The Canadian Oil Sands Innovation Alliance (COSIA) is about collaboration. In a bid to meet public expectations and improve the industry’s image, 12 of the largest oilsands producers are teaming up, sharing information and intellectual property relating to environmental stewardship. By harnessing their collective strengths, they hope to improve the industry’s environmental performance and image.
Though well intentioned, collaboration is not the best way to improve environmental performance. The market is.
It’s easy to acknowledge the power of the market, and market competition specifically, in influencing firm behavior. If there is market incentive for a firm to behave in a certain manner, firms will do so, as their primary interest is profit maximization. Firms would also divert resources to behave in that certain manner in order to maximize that market incentive and gain competitive advantage, such as investing more in research and development.
Market incentives would drive behavior, leading to competition, which would lead to better ways to engage in that behavior.
This logic could apply to the oilsands. If there was strong market incentive for producers to engage in better environmental performance, they would compete with each other, developing better methods to outperform their market competitors. Invariably, producers would divert more resources into research and innovation, developing better methods of reducing their environmental impact individually, and the industry’s as a whole.
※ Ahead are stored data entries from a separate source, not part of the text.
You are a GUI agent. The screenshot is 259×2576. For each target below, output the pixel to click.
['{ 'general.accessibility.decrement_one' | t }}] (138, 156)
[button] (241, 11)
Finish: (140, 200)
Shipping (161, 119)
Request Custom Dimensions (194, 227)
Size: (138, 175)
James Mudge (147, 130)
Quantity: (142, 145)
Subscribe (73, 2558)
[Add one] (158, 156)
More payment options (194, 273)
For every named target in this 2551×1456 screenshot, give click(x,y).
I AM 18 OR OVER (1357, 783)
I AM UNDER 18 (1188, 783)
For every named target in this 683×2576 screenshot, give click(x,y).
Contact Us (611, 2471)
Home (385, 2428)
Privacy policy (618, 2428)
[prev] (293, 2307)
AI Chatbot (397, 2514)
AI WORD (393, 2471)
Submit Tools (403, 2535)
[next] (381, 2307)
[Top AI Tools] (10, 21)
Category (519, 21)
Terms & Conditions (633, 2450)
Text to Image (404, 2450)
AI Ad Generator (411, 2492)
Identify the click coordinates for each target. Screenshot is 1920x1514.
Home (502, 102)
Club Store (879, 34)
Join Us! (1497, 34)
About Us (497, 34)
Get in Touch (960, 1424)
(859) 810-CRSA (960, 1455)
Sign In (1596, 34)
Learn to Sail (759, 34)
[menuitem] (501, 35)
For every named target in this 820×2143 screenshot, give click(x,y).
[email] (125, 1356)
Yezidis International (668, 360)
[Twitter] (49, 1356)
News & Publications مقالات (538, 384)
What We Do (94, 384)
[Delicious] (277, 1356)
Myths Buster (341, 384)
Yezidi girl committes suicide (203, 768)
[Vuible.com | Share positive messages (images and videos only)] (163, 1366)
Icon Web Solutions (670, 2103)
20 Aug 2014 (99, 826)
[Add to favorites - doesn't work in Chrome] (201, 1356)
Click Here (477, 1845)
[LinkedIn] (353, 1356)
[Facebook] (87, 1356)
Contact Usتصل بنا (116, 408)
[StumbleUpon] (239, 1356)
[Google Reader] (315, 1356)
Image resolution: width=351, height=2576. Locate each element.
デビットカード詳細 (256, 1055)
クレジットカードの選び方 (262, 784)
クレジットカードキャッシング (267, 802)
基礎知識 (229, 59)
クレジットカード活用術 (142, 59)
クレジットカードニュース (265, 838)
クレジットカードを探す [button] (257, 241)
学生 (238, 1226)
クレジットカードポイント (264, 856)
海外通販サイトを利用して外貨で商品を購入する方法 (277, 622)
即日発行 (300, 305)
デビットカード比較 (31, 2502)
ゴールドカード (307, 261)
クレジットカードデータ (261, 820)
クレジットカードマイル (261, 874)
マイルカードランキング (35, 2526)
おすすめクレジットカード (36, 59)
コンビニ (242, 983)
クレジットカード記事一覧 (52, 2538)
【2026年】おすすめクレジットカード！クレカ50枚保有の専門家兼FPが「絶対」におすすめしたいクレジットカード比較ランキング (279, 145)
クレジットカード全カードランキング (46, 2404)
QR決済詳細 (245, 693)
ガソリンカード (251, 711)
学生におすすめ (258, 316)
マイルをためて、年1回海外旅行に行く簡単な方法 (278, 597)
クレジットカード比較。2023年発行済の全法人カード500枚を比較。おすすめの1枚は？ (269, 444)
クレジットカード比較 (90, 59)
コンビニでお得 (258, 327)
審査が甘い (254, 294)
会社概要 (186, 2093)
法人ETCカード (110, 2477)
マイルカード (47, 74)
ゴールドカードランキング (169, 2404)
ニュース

Currently, there is no such incentive.
In fact, by collaborating, industry confirms that there isn’t strong market incentive for them to develop better environmental practices individually. Rather than use their own resources to develop better environmental practices, companies are looking to work together, each benefiting from the other’s work. Though they recognize a problem, it isn’t impacting their bottom line enough to come up with solutions themselves.
Collaboration is hardly an environment for innovation. It runs the risk of firms taking environmental practices from others, instead of developing their own. There is even incentive to do this, as taking is free while developing one’s own practices requires resources that could be allocated elsewhere.
Creating strong market incentives for companies to improve their environmental stewardship will lead to better environmental performance.
One possible incentive might be linking resource royalties to environmental performance. For example, if companies hit certain government directed environmental benchmarks (emissions, pollutants, area of wet tailings, etc) they pay less. If they exceed them, they pay more.
As oilsands producers are generally price takers, this is perhaps the best way to introduce competition among them, and direct it towards addressing environmental issues and the industry’s negative perception.
Obviously though, this would require governments to get involved. Fortunately, both levels of government have long endorsed, and defended, a market dictated approach to oilsands development.
Why not the same for environmental stewardship?